WHAT YOU ARE ASKED TO DO:
Drop the pictures and repeat exactly from the "Viewport: 1036px width, 498px height." line down to the last line of the entries below.

DATA TO USE:
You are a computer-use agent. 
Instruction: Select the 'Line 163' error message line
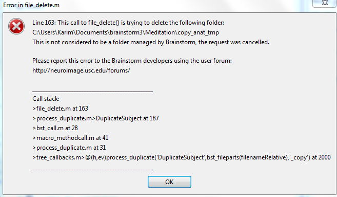click(128, 23)
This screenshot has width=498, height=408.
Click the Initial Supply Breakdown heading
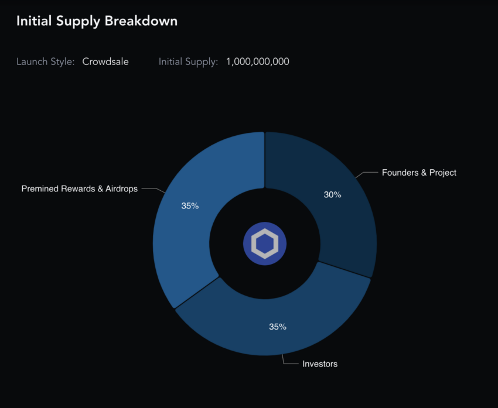(97, 21)
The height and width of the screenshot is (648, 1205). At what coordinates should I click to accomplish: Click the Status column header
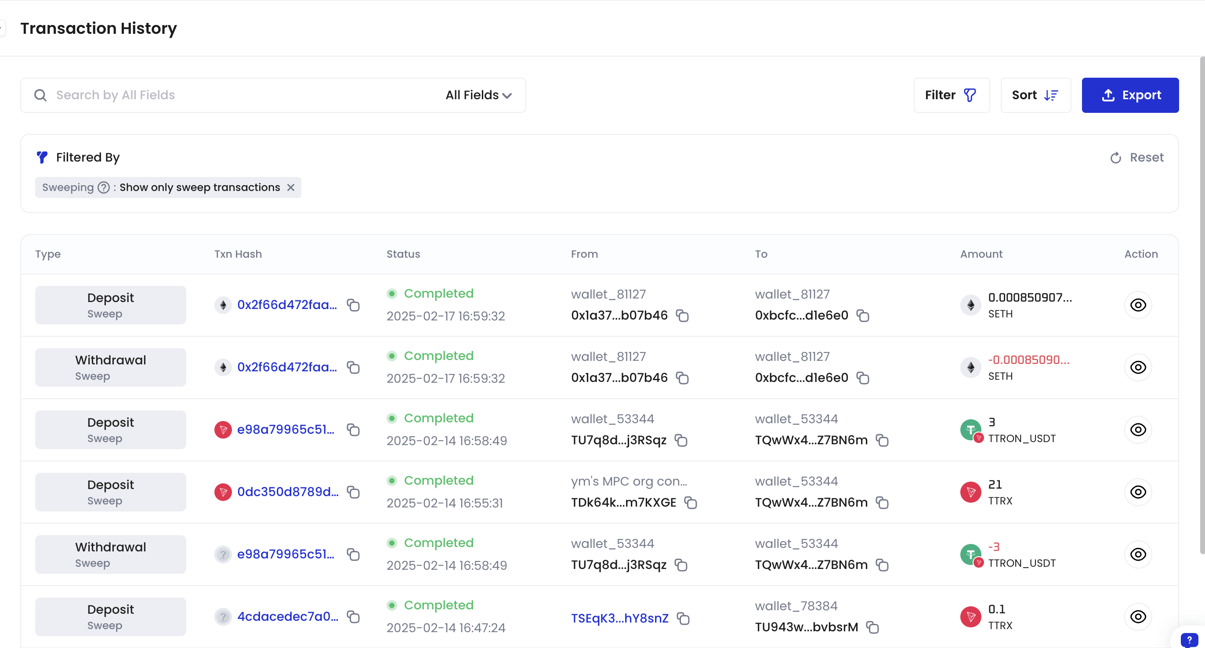(x=403, y=254)
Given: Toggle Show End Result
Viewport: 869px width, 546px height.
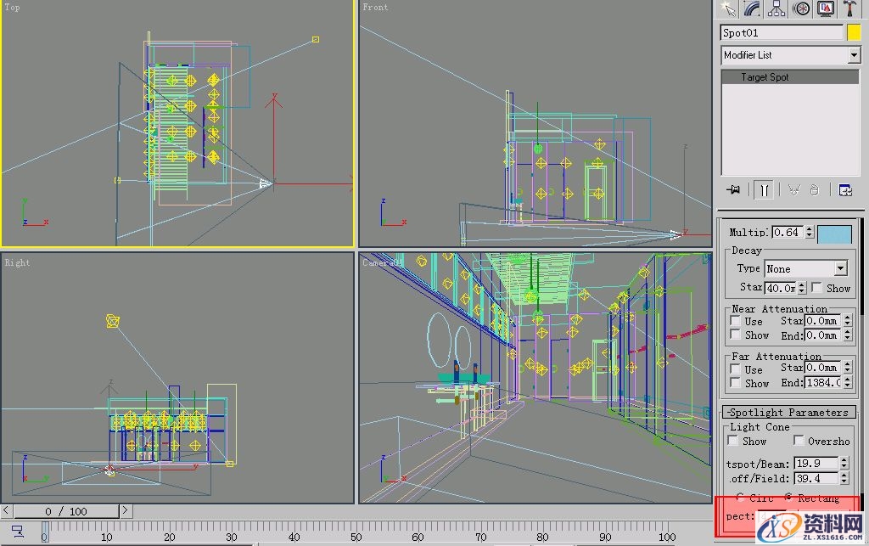Looking at the screenshot, I should [x=765, y=189].
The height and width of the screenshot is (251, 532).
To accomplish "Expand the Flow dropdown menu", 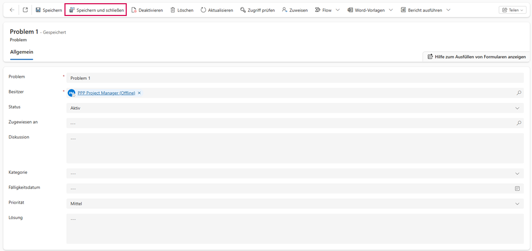I will tap(337, 10).
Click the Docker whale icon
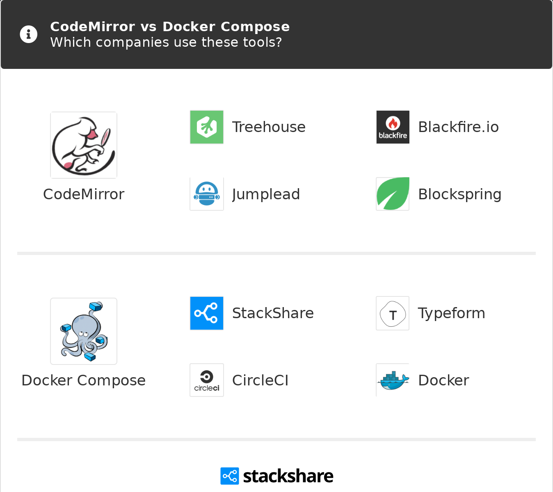This screenshot has height=492, width=553. pos(393,380)
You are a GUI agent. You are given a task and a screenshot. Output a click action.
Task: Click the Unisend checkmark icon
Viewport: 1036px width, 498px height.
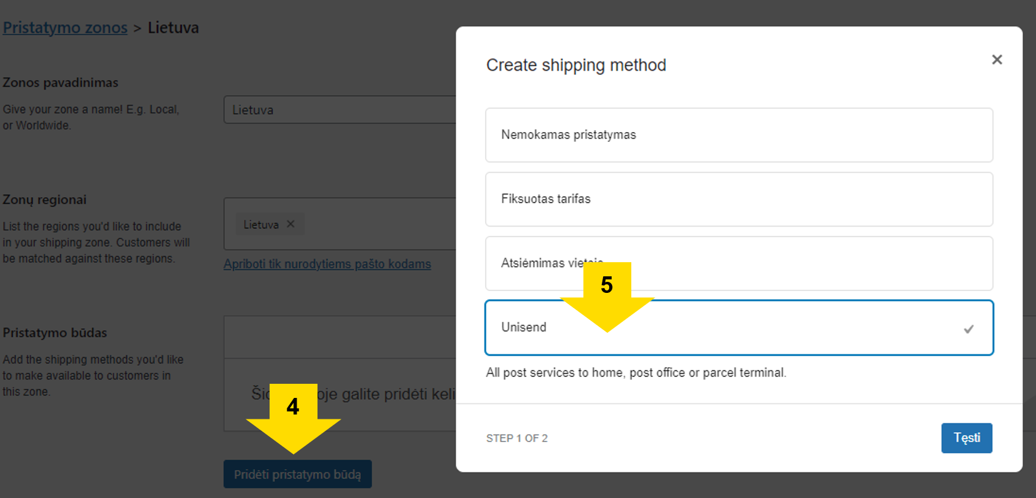pyautogui.click(x=968, y=329)
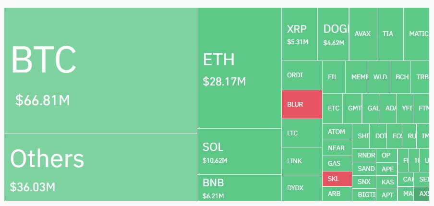Image resolution: width=434 pixels, height=206 pixels.
Task: Click the WLD tile
Action: click(380, 77)
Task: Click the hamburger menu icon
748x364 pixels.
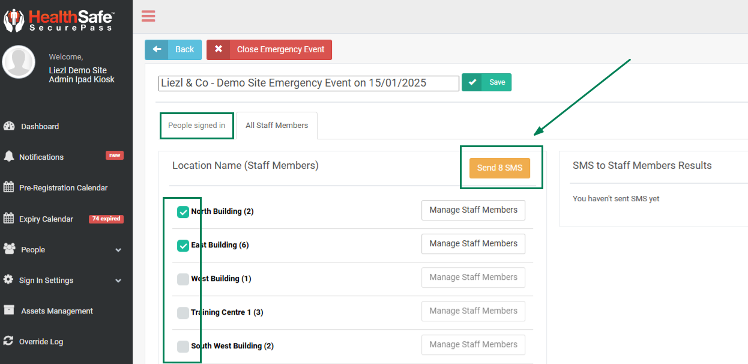Action: coord(148,16)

WRITTEN RESPONSE:
Viewport: 1036px width, 498px height.
pyautogui.click(x=968, y=329)
Image resolution: width=434 pixels, height=206 pixels.
Task: Click the WLD tile
Action: click(380, 77)
Task: Click the hamburger menu icon
748x364 pixels.
Action: coord(148,16)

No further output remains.